Target pointing data:
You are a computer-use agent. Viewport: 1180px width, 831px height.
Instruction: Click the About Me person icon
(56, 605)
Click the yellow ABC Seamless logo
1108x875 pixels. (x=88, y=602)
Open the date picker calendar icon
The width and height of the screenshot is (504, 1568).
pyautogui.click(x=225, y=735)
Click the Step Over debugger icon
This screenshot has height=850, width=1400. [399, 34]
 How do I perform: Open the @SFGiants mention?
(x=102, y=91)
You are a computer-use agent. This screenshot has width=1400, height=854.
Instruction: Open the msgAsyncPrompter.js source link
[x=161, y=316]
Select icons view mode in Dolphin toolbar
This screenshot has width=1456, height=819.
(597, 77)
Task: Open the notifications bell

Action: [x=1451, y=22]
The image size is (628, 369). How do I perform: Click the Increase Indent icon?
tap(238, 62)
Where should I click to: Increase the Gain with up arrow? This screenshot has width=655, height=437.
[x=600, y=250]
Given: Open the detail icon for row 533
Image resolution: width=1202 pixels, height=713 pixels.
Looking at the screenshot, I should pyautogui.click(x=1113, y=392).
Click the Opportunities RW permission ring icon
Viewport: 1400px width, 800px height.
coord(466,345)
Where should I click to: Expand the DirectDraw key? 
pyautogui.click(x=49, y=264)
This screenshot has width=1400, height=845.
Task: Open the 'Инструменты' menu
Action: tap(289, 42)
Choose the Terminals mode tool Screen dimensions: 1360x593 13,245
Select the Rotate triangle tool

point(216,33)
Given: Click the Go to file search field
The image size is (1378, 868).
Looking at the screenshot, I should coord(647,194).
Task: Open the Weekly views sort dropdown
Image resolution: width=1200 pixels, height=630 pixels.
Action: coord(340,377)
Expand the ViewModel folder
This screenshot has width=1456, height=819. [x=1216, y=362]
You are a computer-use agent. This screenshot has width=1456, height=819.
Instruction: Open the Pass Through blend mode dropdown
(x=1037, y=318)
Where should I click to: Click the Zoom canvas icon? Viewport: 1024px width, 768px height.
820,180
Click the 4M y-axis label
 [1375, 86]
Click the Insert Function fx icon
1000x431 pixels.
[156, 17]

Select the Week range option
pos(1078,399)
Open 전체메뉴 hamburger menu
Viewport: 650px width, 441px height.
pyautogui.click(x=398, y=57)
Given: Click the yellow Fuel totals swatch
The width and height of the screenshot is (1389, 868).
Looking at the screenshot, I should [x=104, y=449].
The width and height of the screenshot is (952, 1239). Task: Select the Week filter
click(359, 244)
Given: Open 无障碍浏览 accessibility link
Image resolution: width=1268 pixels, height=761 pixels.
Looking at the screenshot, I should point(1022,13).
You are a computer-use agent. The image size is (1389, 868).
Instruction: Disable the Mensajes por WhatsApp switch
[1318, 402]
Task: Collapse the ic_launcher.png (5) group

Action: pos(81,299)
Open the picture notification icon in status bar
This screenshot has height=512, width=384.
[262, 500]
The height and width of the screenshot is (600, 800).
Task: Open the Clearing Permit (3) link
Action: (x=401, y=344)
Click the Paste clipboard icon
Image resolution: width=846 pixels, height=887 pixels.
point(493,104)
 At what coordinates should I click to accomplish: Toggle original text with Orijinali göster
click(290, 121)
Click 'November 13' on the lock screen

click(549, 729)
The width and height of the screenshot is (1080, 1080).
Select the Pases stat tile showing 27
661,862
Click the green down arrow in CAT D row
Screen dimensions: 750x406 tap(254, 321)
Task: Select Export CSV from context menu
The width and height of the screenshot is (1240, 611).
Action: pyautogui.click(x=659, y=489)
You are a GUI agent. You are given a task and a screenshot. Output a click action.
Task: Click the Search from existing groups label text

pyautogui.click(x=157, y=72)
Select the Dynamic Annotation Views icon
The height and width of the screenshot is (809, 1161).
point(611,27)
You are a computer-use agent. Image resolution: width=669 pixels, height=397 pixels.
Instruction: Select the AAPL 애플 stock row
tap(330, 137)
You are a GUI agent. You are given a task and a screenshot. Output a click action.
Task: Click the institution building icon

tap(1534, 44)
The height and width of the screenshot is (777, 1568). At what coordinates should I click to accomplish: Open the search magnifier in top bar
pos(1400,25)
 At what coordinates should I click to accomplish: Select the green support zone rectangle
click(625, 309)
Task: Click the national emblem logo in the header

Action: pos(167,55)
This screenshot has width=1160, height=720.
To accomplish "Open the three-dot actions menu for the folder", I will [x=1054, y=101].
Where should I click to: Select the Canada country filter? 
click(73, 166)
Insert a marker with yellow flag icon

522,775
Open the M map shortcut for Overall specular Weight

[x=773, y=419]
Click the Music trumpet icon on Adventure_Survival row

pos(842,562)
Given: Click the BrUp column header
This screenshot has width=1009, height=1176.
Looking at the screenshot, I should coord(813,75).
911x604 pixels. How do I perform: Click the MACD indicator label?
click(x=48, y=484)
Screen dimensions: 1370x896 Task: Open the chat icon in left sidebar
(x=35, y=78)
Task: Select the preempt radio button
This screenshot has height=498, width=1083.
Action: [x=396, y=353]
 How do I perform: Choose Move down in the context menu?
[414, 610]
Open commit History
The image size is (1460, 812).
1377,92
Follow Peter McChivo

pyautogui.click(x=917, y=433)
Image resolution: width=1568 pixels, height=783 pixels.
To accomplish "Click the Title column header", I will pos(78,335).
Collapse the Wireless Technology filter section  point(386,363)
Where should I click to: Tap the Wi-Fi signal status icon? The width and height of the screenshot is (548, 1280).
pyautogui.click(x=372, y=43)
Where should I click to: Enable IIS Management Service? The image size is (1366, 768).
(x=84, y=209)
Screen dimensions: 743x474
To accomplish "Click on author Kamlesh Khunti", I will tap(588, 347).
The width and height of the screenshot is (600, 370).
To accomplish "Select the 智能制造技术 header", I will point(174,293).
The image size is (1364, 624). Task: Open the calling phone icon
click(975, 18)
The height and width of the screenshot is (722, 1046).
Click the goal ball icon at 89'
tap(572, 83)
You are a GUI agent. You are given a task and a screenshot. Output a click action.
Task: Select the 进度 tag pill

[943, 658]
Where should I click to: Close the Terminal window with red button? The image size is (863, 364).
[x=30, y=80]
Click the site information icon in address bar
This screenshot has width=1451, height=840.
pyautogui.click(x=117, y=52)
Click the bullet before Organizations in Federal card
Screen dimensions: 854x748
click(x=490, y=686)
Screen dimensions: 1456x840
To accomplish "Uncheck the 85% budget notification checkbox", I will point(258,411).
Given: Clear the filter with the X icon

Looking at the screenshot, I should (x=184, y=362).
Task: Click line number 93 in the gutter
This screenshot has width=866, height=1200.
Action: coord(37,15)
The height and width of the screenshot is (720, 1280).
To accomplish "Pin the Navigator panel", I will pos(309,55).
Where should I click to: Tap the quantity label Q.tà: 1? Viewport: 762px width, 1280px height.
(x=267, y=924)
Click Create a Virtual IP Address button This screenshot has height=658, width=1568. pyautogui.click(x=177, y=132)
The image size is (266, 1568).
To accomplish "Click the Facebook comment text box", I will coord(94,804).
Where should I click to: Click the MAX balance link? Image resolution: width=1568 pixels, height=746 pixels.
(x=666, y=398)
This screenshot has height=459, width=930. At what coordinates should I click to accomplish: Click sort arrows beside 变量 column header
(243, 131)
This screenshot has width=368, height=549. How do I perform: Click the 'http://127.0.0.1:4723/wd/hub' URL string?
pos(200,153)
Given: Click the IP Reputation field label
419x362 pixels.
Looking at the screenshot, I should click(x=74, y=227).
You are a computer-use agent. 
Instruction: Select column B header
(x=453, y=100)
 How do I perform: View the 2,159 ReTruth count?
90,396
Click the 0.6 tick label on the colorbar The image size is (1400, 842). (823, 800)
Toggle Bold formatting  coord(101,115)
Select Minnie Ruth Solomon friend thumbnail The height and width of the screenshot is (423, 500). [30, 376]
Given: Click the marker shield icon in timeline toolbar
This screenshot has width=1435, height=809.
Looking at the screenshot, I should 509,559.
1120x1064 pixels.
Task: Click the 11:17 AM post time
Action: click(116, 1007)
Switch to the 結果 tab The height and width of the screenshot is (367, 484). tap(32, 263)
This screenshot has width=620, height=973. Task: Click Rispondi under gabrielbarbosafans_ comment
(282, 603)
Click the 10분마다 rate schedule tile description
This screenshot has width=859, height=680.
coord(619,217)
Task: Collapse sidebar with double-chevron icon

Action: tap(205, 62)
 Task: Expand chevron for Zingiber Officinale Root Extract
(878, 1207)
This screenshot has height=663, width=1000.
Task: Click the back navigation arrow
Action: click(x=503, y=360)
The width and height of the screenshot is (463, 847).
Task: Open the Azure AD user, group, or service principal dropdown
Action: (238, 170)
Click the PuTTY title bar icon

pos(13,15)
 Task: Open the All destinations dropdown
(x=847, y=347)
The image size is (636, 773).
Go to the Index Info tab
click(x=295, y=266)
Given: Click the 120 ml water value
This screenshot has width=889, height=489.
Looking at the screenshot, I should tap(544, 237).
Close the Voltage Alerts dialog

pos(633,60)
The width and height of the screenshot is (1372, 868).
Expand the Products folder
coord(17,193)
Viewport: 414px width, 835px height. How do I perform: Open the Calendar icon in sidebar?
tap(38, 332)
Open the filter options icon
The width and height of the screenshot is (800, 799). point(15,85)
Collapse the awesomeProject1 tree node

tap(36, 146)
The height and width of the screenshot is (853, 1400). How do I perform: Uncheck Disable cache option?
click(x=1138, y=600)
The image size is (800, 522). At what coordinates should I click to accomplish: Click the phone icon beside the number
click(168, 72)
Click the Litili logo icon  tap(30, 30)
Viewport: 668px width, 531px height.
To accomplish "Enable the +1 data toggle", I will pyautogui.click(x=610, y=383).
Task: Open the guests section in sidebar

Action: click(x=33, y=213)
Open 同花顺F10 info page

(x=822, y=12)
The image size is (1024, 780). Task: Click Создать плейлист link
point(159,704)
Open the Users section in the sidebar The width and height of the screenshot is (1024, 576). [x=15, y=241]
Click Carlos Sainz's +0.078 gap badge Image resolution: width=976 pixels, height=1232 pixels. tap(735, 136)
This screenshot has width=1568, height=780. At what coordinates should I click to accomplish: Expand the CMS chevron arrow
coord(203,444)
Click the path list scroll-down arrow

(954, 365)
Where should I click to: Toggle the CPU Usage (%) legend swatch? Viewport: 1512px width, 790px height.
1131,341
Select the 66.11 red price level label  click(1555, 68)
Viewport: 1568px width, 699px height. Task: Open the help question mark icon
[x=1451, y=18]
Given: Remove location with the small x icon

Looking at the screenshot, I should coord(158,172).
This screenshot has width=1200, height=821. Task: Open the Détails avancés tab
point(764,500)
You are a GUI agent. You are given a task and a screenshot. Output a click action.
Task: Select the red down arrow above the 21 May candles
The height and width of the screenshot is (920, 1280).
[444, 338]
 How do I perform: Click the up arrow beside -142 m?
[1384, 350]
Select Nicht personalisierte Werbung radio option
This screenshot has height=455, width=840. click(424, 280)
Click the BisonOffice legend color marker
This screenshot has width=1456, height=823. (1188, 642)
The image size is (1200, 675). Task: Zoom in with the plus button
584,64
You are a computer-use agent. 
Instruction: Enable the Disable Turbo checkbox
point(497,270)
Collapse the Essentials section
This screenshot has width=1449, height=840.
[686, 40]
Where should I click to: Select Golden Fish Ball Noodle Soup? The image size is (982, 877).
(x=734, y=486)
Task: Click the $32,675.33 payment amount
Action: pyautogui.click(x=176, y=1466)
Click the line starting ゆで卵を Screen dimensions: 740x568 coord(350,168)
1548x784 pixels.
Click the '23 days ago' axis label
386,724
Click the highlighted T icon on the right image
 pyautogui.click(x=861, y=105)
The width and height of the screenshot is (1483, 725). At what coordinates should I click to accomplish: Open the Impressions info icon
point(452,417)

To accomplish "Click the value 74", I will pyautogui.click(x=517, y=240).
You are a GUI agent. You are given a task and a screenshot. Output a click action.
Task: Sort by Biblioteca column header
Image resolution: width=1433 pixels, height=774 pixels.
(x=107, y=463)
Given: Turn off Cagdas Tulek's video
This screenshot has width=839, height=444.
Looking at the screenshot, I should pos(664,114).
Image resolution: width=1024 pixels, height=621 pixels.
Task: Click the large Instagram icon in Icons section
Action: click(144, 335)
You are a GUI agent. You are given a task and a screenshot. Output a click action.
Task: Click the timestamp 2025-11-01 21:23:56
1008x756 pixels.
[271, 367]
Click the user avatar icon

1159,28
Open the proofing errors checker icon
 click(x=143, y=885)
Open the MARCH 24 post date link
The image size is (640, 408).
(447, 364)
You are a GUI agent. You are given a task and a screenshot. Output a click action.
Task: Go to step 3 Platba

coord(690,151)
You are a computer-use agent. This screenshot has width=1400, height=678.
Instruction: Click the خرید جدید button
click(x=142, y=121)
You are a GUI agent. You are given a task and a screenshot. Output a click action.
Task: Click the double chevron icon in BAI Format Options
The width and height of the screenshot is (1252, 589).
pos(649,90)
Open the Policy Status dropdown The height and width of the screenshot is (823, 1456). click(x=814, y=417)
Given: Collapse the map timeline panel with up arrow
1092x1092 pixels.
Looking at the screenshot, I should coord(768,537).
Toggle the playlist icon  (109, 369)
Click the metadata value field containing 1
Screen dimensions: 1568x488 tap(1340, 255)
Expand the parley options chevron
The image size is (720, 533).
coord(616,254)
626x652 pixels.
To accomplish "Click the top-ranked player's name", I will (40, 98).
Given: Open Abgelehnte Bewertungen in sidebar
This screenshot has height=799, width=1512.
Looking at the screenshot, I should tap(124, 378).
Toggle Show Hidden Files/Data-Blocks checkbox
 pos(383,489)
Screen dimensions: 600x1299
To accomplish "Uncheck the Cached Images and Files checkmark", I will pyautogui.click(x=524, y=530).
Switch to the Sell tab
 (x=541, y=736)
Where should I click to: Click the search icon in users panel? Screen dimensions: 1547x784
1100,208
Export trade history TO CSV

GIVEN PROBLEM:
Which lines in the entries above contain the word "green"? Collect each of them and copy it out in full.

ANSWER TO THIS PROBLEM:
Click the green down arrow in CAT D row
 At what coordinates should I click to accomplish: Select the green support zone rectangle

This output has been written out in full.